With 30m underbanked and unbanked
households in the United States, Green Dot has a massive pool of
potential bank customers, many of whom have been using its prepaid
products for years now and could see this as a gateway to deposit
accounts for the first time, or for the first time in recent
history.

And with 55,000 retail locations,
it already has a sales platform that dwarfs the combined 19,000
branch offices of the top 10 US banks.

Over the next few months, the job
of issuing prepaid cards will be moved to Bonneville Bank, with the
notable exception of its Walmart-branded cards, which will continue
to be issued through GE Money Bank.

Before it adds a single demand
deposit customer, Bonneville’s vaults will swell from Green Dot’s
prepaid traffic. With 4.5m customers, Green Dot is already the
nation’s largest provider of prepaid cards.

Active cards grew to $4.2m as of 31
December 2011 representing year-over-year growth of 24%. In 2010,
consumers loaded $41bn onto prepaid cards, up from $29bn in 2009
and $19bn in 2008, according to Mercator Advisory Group, so Green
Dot accounts for a sizable slice of the overall market.

In a recent conference call with
analysts and reporters, Green Dot CEO Stephen Streit hinted
strongly at things to come.

“We have been working for quite a
bit about a year behind the scenes on a product that we think will
be pretty cool that will not be a prepaid product that all that we
think will have tremendous adoption and acceptance from customers,”
said Streit.

“And that will be part of our new
bank and so, as soon as we can roll that out and make sure it is
working great and looking great, we will share it with all of our
investors and the public.

“There is a number of product
initiatives that have kind of been put on hold or were put on hold
until approval of the bank.

“Now, with the approval of the
bank, we have been able to meet with our regulators and discuss
some plans and move a little bit more quickly in terms of our new
product rollout initiatives.”

Meanwhile, the new prepaid
offerings just keep on coming: the issuer is working with the
American Association of Retired Persons (AARP) on the first prepaid
card tailored to older Americans.

The AARP Foundation Prepaid
MasterCard is being marketed as an ideal way for seniors to handle
direct deposit of federal benefit payments, especially given new
Federal requirements that all Social Security recipients obtain
payments electronically as of 1 March, 2013.

 

Free purchase
offer

The card carries an introductory
free purchase offer and the $5.95 monthly fee can be waived each
billing cycle when at least $250 is direct deposited, or at least
$1,000 is loaded, or at least 30 qualifying purchases are
posted.

Cardholders also have the option of
a linked savings account that allows the transfer of funds directly
from the card.

“Nearly 20m people age 50+ do not
have adequate financial resources. Lack of access to well-designed
money management and savings vehicles can keep older underbanked
consumers from accumulating sufficient savings and retirement
funds,” said AARP Foundation president Jo Ann Jenkins.
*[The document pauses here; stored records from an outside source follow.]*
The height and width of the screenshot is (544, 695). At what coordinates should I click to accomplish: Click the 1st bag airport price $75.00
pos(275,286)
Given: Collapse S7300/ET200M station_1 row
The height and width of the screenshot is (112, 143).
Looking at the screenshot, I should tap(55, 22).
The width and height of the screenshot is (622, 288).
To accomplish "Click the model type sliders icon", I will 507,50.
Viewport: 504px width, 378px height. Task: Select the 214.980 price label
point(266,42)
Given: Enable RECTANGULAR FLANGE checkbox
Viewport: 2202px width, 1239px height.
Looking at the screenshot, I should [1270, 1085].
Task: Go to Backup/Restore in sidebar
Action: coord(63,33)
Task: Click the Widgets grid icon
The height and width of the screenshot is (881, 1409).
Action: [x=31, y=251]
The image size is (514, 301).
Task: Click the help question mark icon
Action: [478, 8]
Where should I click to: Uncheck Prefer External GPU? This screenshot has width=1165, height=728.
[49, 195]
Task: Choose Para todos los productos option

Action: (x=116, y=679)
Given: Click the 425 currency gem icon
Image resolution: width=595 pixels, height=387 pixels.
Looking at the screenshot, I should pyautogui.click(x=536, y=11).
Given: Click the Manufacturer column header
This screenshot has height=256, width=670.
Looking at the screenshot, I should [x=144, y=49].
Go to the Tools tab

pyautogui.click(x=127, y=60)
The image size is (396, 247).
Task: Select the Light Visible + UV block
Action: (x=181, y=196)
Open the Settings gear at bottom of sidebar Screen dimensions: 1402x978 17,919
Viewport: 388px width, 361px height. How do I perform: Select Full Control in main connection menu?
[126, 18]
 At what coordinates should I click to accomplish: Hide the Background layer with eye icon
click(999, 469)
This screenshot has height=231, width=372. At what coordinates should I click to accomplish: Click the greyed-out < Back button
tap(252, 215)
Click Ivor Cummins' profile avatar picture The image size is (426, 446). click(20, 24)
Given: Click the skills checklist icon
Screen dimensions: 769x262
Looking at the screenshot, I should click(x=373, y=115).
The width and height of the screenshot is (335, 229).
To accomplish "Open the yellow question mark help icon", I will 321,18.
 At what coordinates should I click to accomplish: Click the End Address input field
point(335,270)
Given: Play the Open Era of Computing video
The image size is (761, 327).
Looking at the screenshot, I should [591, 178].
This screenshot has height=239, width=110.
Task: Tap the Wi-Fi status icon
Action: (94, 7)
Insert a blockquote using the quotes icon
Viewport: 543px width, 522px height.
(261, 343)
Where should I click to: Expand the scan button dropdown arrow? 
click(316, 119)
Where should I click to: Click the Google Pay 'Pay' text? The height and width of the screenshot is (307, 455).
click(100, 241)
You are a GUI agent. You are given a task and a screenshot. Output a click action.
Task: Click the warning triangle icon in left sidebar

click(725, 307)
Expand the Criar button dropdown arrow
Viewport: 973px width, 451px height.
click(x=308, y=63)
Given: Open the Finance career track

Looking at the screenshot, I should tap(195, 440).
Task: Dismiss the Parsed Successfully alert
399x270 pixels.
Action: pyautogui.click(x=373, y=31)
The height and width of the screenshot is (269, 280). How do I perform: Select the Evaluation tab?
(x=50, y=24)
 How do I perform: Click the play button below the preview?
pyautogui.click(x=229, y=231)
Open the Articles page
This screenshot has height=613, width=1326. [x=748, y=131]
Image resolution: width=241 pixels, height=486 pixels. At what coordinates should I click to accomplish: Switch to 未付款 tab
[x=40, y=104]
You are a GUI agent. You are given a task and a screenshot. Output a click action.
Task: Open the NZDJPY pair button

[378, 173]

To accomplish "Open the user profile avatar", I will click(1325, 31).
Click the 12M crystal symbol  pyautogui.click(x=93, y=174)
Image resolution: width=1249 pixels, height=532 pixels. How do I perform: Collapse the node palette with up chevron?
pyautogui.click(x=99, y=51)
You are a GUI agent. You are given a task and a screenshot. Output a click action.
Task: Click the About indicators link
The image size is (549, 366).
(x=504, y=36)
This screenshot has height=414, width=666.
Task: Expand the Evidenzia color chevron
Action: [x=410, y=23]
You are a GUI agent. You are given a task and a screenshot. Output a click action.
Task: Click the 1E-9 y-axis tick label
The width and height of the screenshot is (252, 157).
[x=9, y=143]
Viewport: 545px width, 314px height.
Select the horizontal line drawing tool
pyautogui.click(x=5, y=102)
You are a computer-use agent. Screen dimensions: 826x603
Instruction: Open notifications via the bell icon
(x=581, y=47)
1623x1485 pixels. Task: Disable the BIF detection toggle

On the conference call, Streit
capped Green Dot’s meteoric rise.

“We don’t want to be over
exuberant,” he said. “We don’t want to be overly cautious. And
we’re trying to strike a balance: 2011 was our first full year as a
public company.

“We thought it was a year where we
delivered quite a lot of our promise from the IPO road show to our
investors and anyone who invested long, and lot of our investors
are long investors.

“That we did what we told them we would do.”